The second relates to the granting of greater access to aggregated information under certain social services legislation to the public, where that information does not disclose information about a particular person. This will enable greater access to information for use by researchers and the general public. This is estimated to generate $3,000 in savings. So the total amount of deregulatory savings in this bill, $41.4 million, is less than 10 per cent of the $475.7 million in savings that have been reported since the last so-called repeal day, in October 2014.
The last so-called repeal day was when those absolutely outrageous, brutal attacks were made on the cleaners that clean our offices—our colleagues, who work alongside us in this House and who are some of the lowest paid workers in this country. Quite often English is not their first language. Quite often their education levels are not particularly high and, from meeting many of them, I know that a lot of them are doing it tough, on their own, as single mums trying to bring up their kids and to give them a decent start in life and a decent education. What does this government do? It cuts their wages, and it does so under the guise of a red-tape repeal day.
Measures that were described in the Parliamentary Secretary's statement last week—such as the use of electronic devices in flights, removing duplicative record-keeping requirements for psychologists or the removal of the requirement for trucks to have spare spray suppression devices—are not being discussed as part of this bill. The removal of spent and redundant acts, spent and redundant provisions within acts and the correction of spelling and punctuation in legislation is an ordinary process of government. The elevation of this activity to the status which this government gives it is simply not warranted and it is unnecessary.
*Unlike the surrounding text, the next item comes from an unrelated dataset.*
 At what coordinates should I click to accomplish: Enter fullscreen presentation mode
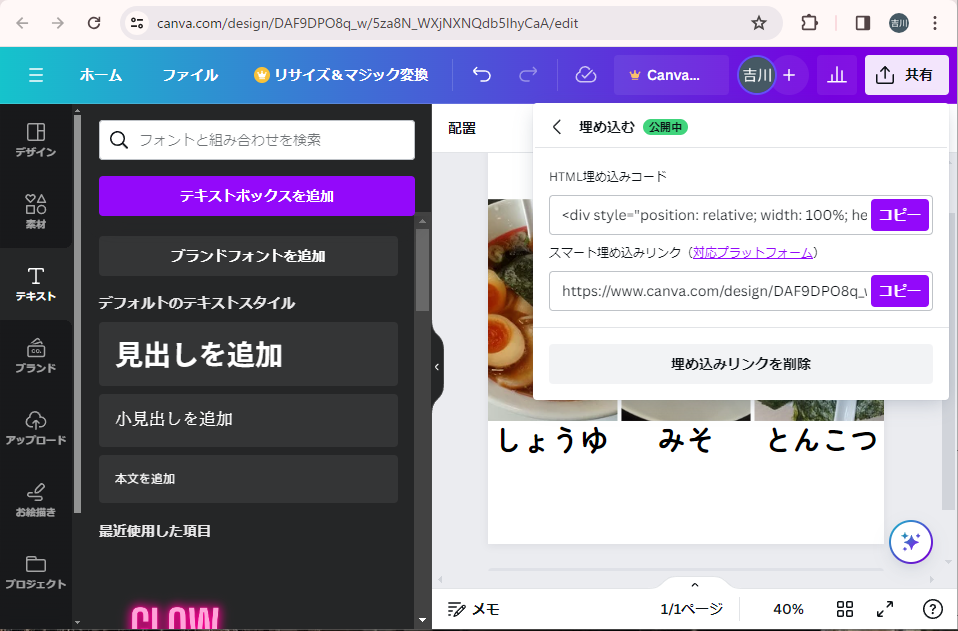[x=885, y=609]
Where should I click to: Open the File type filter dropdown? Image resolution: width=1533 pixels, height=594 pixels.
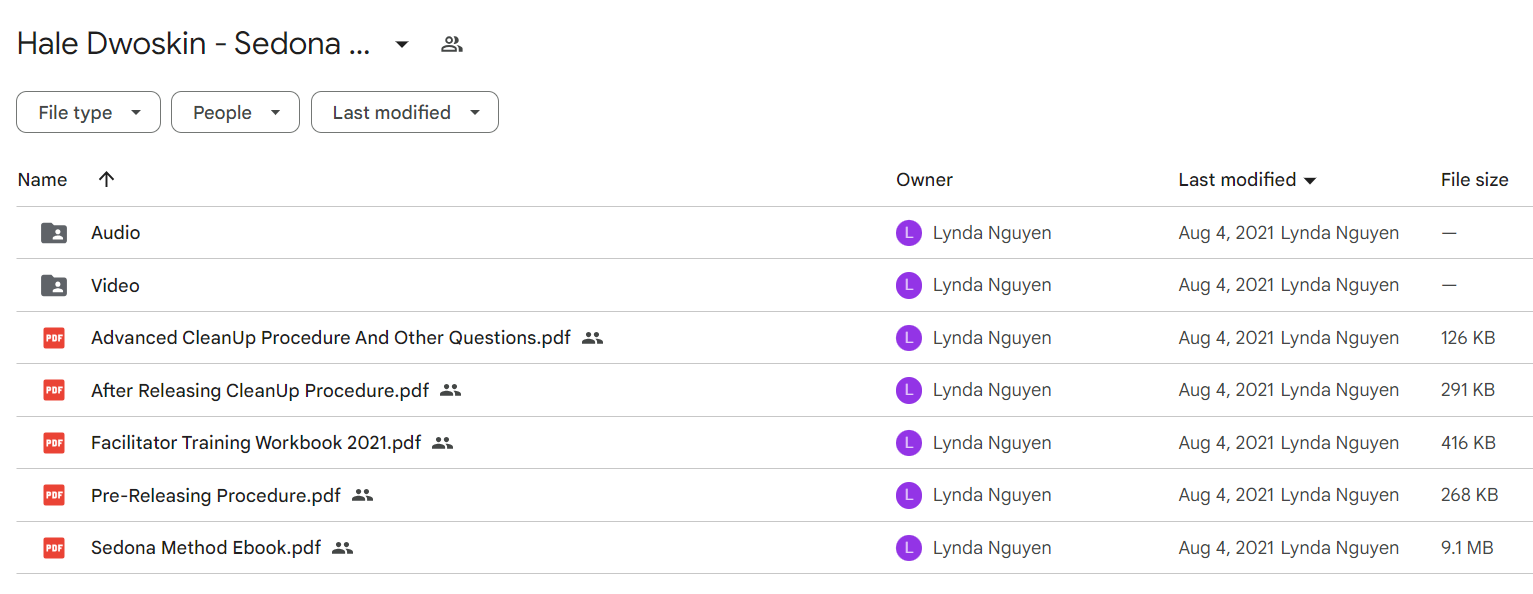(88, 112)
The fanfare, the standing ovation and the round of applause that is expected when these repeal days occur is just breathtaking. I say: get on with the job of deregulation—necessary deregulation that will not leave people worse off, like last year's sneaky measure that was introduced into the repeal day. It should be deregulation that does not leave cleaners, some of the lowest paid workers in the country, worse off and that does not leave single mothers who are trying to do the right thing by their children worse off. They are working hard, trying to keep food on the table, trying to keep their kids educated, and they are doing it on their own. Do not attack them on repeal days. Do not attack their wages. Do not attack their conditions. For God's sake, be fair to these people who are doing it tough. If you are going to have a repeal day, then please do not bore us with the so-called fanfare about it. But, most importantly, do not attack the lowest paid workers in this country in the process.